A Multidisciplinary Perspective On Big Data 2017

This is the official web page of the 2017 edition of the PhD course of Politecnico di Milano on “A Multidisciplinary Perspective On Big Data“.

LECTURERS

Responsible : Emanuele Della Valle

Lectures:  Danilo Ardagna, Michela Arnaboldi, Paolo Ciuccarelli, Emanuele Della Valle, Simone Vantini

Other Lecturers: Cinzia Cappiello, Paolo Cremonesi, Elisabetta Di Nitto, Pier Luca Lanzi, Letizia Tanca

MISSION AND GOALS

The term Big Data refers to a growing torrent of information that, if successfully analyzed, can unleash new business opportunities and revenues. This course aims at introducing Big Data analytics methods and includes practical sessions on PoliMI’s Big Data computational infrastructure.

CLASSES

  • Introduction to big data and data base fundamentals (3 hours)
    • 1.3.2017 – 10:00-13:00 – in the Seminar Room of building 20
      prof. Della Valle and prof. Tanca

  • Mastering the volume dimension (6 hours)
    • 8.3.2017 – 9:30-11:30 in the Conference Room of building 20
      prof. Cremonesi
      • Introduction to cloud computing and Technologies for Infrastructure-as-a-Service [slides]
    • 8.3.2017 – 14:30-16:30 in the Conference Room of building 20
      prof. Ardagna

      • Map Reduce from Hadoop to Spark [slides]
    • 9.3.2017 – 10:00-12:00 in the Seminar Room of building 20
      prof. Di Nitto

      • NoSQL databases for Big Data [slides]
  • Mastering the variety dimension (3 hours)
    • 14.3.2017 – 10:00-11:00 in the Conference Room of building 20
      prof.

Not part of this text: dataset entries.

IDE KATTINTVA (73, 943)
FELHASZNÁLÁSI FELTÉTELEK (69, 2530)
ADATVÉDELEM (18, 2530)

Tanca

      • Data Integration principles, approaches and tools [slides]
    • 14.3.2017 – 11:00-13:00 in the Conference Room of building 20
      prof. Della Valle and

      • The role of Ontologies and Semantic Web technologies [slides]
  • Mastering the velocity dimension (2 hours)
    • 16.3.2017 – 10:00-12:00 in the Conference Room of building 20
      prof. Della Valle

      • Information flow processing principle, approaches and tools [slides]
      • velocity for Big Data with Spark [slides][video]
  • Mastering the veracity dimension (2 hours)
    • 16.3.2017 – 14:30-16:30 in the Conference Room of building 20
      prof. Cappiello [slides]

      • data quality, definitions, dimensions, approaches and tools
      • uncertainty and data quality problems in big data
  • Making sense of Big Data (8 hours)
    • 21.3.2017 – 10:00-12:00 in the Seminar Room of building 20
      prof. Ciuccarelli

    • 22.3.2017 – 10:00-12:00 in the Conference Room of building 20
      prof. Lanzi

      • Knowledge discovery and Data Mining in the Big Data era [slides]
    • 23.3.2017 – 10:00-13:00 in the Conference Room of building 20
      prof. Vantini

  • Creating Value with Big Data (3 hours)
    • 21.7.2017 – 10:00-13:00 in the Seminar Room of building 20
      prof. Deborah Agostino [slides,excel]
  • Student reporting session (4 hours or less)
    • 11.7.2017 – 14:00-17:00 – in the PT1 room of building 20

STUDENT REPORTING

Students are expected to form multidisciplinary teams and work together on a project. Please, send an email to emanuele.dellavalle – at – polimi.it in order to get your project approaved.

The email should says:

  • who are the members of the team (put emphasis on the multidisciplinary composition)
  • what problem you want to solve
  • what data you plan to work on
  • why this qualifies as a Big Data problem

The final presentation, in addition to the basic information above, should also include

  • how you addressed the problem from a methodological and practical perspective
  • what you successfully completed (a demo is very appreciated)
  • what you failed to complete and why
  • discussion on lesson learnt (emphasis on multidisciplinarity is appreciated)

Ideally, the presentation for a group of 3 people should last 20-25 minutes. All team members should speak. All team members should know in deep a part of the work, but also to some level of details the work done by the others.

TEACHING MATERIALS

The course material consists in slides prepared by the lecturers, links to on-line tutorials, and the dataset of Telecom Italia Big Data Challenge.